Entries on locating words and elements:
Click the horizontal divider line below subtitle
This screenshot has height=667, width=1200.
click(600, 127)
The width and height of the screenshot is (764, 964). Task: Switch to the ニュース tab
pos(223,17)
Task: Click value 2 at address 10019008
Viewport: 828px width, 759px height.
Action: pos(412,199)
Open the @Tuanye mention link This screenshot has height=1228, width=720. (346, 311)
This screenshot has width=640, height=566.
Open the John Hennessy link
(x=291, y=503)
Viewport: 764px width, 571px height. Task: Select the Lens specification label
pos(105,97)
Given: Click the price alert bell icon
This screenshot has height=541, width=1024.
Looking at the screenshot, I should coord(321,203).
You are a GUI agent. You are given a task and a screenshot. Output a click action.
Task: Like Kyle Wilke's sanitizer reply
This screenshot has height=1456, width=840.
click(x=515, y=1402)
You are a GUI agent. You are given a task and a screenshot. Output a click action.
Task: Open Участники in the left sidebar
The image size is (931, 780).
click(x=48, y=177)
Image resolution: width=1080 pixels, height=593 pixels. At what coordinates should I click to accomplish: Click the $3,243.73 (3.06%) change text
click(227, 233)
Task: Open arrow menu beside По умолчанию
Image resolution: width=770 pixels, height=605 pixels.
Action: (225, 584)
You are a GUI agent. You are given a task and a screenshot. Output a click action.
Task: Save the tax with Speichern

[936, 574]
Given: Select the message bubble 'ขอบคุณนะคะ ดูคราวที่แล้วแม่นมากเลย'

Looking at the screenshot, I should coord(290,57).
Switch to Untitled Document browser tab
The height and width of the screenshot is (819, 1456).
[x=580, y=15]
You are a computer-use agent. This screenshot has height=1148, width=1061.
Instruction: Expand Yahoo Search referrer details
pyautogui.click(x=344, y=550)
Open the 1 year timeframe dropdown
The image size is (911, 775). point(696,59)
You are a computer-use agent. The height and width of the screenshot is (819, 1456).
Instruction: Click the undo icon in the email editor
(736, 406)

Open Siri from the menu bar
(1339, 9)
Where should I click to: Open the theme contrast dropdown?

WRITTEN INSTRUCTION: Revise the data above by changing every "GUI agent" to "GUI assistant" and leaving everything else untouched.

WRITTEN RESPONSE:
Click the horizontal divider line below subtitle
This screenshot has height=667, width=1200.
click(600, 127)
The width and height of the screenshot is (764, 964). Task: Switch to the ニュース tab
pos(223,17)
Task: Click value 2 at address 10019008
Viewport: 828px width, 759px height.
Action: pos(412,199)
Open the @Tuanye mention link This screenshot has height=1228, width=720. (346, 311)
This screenshot has width=640, height=566.
Open the John Hennessy link
(x=291, y=503)
Viewport: 764px width, 571px height. Task: Select the Lens specification label
pos(105,97)
Given: Click the price alert bell icon
This screenshot has height=541, width=1024.
Looking at the screenshot, I should coord(321,203).
You are a GUI assistant. You are given a task and a screenshot. Output a click action.
Task: Like Kyle Wilke's sanitizer reply
This screenshot has height=1456, width=840.
click(x=515, y=1402)
You are a GUI assistant. You are given a task and a screenshot. Output a click action.
Task: Open Участники in the left sidebar
The image size is (931, 780).
click(x=48, y=177)
Image resolution: width=1080 pixels, height=593 pixels. At what coordinates should I click to accomplish: Click the $3,243.73 (3.06%) change text
click(227, 233)
Task: Open arrow menu beside По умолчанию
Image resolution: width=770 pixels, height=605 pixels.
Action: (225, 584)
You are a GUI assistant. You are given a task and a screenshot. Output a click action.
Task: Save the tax with Speichern

[936, 574]
Given: Select the message bubble 'ขอบคุณนะคะ ดูคราวที่แล้วแม่นมากเลย'

Looking at the screenshot, I should coord(290,57).
Switch to Untitled Document browser tab
The height and width of the screenshot is (819, 1456).
[x=580, y=15]
You are a computer-use agent. This screenshot has height=1148, width=1061.
Instruction: Expand Yahoo Search referrer details
pyautogui.click(x=344, y=550)
Open the 1 year timeframe dropdown
The image size is (911, 775). point(696,59)
You are a computer-use agent. The height and width of the screenshot is (819, 1456).
Instruction: Click the undo icon in the email editor
(736, 406)

Open Siri from the menu bar
(1339, 9)
Where should I click to: Open the theme contrast dropdown?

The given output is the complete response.